By March 1959 Nev and Karl Barton of Coventry were selected to take part in the Southern Games in Trinidad, and very successful it turned out too. Later in the season Nev was a member of the England team that visited East Germany, and at Leipzig in front of a crowd of 100,000 he broke the East German record for the 1,000-metre time trial, with a time of 1:11.5. 1960 was to be Nev’s final year as a successful cyclist, culminating with him winning the national five-mile grass track championship at Littleport.

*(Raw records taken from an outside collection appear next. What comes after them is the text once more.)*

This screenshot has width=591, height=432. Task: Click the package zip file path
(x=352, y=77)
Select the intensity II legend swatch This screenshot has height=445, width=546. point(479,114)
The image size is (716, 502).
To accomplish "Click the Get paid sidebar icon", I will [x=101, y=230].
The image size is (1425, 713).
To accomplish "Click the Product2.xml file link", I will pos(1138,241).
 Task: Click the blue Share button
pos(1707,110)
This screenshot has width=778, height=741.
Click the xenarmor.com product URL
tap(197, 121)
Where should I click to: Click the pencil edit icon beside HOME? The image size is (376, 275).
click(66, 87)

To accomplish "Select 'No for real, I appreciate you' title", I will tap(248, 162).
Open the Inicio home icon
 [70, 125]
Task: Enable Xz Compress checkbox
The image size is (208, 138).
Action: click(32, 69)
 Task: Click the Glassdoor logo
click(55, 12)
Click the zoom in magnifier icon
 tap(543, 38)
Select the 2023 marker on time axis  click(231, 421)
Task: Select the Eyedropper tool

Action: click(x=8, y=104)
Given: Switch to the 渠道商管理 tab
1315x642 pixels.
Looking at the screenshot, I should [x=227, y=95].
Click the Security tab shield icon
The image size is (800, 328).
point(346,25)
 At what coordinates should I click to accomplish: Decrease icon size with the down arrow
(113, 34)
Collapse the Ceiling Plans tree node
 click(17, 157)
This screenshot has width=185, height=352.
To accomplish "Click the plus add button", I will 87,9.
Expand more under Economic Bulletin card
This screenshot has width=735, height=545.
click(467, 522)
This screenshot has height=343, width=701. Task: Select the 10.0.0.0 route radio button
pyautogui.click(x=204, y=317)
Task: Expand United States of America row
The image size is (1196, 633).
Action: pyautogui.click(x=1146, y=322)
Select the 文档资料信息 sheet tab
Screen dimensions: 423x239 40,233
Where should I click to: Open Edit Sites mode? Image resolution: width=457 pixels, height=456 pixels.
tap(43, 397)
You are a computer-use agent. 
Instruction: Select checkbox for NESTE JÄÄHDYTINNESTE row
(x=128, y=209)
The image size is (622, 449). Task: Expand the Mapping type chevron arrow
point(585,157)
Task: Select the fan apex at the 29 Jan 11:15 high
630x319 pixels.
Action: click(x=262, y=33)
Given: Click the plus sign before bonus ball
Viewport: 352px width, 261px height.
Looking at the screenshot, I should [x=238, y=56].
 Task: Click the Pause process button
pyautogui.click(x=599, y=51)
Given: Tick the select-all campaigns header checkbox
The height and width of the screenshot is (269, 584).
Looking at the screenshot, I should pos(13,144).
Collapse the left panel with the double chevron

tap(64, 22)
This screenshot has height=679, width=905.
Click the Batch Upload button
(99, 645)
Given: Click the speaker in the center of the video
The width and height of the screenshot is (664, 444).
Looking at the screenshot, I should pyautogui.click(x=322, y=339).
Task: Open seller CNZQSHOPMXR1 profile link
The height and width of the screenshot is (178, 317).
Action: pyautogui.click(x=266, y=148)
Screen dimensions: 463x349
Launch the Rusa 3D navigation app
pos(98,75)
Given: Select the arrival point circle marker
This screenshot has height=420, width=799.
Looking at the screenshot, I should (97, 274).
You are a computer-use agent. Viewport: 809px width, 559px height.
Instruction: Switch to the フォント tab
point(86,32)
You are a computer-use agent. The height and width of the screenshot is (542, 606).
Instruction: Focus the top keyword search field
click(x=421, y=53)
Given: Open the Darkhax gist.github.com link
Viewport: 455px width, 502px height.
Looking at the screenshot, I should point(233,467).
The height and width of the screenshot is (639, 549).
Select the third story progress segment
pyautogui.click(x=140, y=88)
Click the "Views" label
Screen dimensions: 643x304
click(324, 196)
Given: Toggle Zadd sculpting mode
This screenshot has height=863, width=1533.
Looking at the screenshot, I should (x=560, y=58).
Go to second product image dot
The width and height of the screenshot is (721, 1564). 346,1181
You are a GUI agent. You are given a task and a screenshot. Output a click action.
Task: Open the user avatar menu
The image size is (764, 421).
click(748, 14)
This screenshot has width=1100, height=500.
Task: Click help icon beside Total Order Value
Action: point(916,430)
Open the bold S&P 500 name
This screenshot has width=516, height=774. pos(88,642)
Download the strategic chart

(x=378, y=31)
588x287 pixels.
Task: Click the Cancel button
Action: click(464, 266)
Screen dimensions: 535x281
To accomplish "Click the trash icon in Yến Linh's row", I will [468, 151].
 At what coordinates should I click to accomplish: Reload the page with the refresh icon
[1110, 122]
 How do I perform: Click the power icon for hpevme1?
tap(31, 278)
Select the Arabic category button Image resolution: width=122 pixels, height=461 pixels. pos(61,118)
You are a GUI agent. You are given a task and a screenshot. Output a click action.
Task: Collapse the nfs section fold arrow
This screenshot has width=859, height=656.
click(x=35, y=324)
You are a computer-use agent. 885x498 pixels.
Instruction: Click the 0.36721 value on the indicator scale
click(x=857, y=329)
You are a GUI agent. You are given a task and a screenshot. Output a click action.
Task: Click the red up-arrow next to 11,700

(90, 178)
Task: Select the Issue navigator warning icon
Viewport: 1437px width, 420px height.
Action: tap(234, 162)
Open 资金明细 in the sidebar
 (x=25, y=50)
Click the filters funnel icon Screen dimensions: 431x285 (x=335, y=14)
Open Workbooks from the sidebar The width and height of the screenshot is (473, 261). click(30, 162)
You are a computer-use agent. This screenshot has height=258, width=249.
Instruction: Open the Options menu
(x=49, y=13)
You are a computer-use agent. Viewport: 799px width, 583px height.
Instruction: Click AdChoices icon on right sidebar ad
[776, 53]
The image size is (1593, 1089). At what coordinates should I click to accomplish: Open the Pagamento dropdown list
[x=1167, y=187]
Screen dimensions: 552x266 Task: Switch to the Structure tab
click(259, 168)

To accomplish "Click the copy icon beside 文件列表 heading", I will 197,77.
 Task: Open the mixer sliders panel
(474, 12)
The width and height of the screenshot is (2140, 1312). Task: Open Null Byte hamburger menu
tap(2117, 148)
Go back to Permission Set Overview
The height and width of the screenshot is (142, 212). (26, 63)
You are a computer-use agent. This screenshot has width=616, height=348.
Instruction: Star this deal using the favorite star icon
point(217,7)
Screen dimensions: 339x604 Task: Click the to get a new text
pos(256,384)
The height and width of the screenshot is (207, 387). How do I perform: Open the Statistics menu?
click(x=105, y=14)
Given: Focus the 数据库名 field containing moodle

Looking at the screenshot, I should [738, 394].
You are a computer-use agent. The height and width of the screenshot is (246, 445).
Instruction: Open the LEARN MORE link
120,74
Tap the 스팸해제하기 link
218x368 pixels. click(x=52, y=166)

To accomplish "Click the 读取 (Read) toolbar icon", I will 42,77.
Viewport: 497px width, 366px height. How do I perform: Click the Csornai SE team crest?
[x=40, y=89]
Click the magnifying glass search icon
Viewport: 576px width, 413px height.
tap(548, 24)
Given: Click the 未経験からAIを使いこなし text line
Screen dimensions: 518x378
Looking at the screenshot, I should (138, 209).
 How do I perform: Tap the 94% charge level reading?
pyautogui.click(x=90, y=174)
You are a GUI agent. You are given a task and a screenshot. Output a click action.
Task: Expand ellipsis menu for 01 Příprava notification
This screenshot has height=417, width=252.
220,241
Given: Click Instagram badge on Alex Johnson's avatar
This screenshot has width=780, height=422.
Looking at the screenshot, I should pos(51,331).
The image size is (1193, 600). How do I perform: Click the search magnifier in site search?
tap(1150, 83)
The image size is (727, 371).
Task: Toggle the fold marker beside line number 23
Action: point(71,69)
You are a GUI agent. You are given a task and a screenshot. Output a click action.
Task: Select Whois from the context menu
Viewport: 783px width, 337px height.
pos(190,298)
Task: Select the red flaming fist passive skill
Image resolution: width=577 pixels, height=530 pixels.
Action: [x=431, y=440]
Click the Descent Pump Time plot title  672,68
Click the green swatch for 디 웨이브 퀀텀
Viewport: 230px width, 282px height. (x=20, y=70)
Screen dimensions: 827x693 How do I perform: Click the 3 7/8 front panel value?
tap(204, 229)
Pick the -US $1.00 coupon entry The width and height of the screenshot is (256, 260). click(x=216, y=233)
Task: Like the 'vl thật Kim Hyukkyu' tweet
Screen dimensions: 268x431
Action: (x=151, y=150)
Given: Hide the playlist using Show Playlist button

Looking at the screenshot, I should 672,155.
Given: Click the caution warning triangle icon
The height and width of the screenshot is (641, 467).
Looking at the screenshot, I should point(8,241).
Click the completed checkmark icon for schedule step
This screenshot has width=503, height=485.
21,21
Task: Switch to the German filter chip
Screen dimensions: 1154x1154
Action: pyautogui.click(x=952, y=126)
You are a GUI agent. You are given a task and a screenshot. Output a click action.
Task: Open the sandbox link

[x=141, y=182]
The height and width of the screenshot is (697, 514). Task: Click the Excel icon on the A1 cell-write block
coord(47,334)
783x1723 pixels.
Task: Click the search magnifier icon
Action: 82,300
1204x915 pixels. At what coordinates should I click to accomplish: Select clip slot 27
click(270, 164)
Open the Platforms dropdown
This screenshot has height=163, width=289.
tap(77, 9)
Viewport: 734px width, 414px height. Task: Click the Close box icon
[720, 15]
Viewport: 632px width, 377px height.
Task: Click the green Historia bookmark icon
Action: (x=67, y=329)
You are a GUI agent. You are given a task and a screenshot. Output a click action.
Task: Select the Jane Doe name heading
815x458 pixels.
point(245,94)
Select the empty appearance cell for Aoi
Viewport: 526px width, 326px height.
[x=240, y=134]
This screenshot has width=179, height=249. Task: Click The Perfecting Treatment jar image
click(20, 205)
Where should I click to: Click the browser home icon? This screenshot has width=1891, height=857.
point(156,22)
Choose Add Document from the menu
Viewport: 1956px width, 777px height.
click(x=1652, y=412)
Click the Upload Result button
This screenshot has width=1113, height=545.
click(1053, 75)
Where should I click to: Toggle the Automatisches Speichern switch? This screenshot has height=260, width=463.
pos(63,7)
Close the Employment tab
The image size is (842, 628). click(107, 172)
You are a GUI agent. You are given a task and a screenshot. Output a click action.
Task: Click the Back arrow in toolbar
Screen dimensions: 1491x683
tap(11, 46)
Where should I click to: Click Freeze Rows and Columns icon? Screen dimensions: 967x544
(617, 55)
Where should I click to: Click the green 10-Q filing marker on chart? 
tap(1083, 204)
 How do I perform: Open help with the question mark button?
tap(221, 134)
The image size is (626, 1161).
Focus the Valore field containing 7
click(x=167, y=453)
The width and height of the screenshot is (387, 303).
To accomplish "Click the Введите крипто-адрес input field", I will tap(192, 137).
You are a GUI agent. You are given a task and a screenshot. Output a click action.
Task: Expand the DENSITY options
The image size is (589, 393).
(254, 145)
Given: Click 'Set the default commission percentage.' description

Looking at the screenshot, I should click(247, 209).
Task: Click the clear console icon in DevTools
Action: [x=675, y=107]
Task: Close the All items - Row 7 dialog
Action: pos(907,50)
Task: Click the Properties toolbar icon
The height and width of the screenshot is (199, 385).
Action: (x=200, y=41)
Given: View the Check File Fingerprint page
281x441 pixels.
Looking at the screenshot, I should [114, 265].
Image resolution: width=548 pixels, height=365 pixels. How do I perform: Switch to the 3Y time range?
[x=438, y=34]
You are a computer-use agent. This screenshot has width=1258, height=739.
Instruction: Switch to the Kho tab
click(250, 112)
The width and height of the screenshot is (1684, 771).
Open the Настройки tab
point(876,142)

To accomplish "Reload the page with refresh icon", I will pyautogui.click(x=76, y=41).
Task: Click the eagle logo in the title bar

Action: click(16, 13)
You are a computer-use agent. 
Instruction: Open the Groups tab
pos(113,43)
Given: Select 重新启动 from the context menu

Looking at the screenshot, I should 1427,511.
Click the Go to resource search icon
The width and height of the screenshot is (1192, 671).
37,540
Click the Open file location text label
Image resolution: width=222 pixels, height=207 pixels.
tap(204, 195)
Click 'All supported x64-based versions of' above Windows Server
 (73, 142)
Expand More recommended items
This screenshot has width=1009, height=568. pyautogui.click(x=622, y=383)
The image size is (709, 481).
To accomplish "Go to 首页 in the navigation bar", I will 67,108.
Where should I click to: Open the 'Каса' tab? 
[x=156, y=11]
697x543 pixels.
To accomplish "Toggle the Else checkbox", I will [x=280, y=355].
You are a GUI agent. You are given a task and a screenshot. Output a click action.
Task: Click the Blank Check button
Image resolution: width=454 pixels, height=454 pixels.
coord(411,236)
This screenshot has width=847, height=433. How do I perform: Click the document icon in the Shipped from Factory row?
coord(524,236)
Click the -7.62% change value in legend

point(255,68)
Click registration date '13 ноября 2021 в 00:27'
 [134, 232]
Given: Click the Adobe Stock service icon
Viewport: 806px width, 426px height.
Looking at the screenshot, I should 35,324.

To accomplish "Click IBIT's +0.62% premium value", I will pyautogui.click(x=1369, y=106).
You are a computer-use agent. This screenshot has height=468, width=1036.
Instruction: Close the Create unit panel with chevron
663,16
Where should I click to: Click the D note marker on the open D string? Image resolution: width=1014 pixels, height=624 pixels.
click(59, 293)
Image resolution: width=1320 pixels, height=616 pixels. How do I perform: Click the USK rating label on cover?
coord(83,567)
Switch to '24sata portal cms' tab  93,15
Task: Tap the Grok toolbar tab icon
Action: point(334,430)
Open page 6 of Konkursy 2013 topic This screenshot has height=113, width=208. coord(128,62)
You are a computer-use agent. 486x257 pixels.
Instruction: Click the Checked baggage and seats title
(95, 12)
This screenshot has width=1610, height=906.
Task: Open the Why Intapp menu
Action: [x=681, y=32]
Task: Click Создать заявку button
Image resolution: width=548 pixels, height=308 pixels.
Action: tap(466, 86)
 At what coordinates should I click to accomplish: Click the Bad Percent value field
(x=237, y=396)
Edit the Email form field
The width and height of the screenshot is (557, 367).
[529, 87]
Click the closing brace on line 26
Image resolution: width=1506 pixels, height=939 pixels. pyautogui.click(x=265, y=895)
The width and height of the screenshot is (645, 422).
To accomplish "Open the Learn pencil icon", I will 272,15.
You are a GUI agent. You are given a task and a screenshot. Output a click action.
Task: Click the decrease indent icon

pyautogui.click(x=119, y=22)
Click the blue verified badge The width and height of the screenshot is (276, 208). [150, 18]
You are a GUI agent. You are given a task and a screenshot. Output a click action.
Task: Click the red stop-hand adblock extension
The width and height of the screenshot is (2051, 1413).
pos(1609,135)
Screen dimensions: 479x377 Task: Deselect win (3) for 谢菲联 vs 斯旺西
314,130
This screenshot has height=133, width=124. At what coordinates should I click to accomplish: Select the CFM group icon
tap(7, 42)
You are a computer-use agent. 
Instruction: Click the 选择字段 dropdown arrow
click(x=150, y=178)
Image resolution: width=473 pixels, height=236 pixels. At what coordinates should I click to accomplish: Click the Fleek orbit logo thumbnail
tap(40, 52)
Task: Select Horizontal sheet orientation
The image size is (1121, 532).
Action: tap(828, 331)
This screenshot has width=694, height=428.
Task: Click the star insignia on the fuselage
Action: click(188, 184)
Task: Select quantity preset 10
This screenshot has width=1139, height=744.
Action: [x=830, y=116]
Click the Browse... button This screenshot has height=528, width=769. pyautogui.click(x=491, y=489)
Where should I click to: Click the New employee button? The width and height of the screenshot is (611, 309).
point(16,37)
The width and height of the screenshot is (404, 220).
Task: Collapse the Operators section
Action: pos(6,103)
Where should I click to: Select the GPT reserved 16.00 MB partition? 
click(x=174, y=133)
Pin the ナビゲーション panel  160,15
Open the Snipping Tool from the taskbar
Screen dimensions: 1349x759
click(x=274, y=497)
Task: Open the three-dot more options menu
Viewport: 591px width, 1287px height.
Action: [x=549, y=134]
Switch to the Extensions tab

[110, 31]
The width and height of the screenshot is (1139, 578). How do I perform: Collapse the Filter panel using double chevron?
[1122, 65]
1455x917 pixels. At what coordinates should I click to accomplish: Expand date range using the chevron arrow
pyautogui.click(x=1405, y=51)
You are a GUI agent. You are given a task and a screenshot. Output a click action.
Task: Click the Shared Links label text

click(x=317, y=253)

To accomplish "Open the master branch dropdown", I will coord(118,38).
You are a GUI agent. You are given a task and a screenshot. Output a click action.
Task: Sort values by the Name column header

By now Nev had started his own roofing and construction business, and he put just as much effort into this as he had into his cycling. This also turned out to be another success. So his time and effort over the years has been consumed by his two major interests, cycling and his business. Nev made up a quartet of track cyclists from the Barton and Scunthorpe area who really made a name for themselves in the sport. Albert (Lal) White had won a silver medal in the team pursuit at the 1920 Antwerp Olympic Games; he also rode in the 1924 Paris games. Peter Brotherton, a multi national champion, had represented Great Britain at the 1956 Melbourne Olympic Games. Finally, there was Jack Tighe, a former national champion and international rider, and a very good friend of Nev’s, for many years. John Downing, a South Yorkshireman with a wealth of experience and success in the sport, said Nev Tong was the finest rider he ever saw or competed against on the grass tracks, and the only man he has ever seen winning a handicap from scratch (probably at Darlington). To this day Nev is the only Englishman ever to win the Commonwealth Gold medal in the cycling 1,000-metre time trial discipline. So it is no idle boast, Neville Tong is a true Lincolnshire cycling legend, and his success has certainly never changed his personality. Nev has now retired and lives in Scotter, with his wife Joan. They have two children and three grandchildren.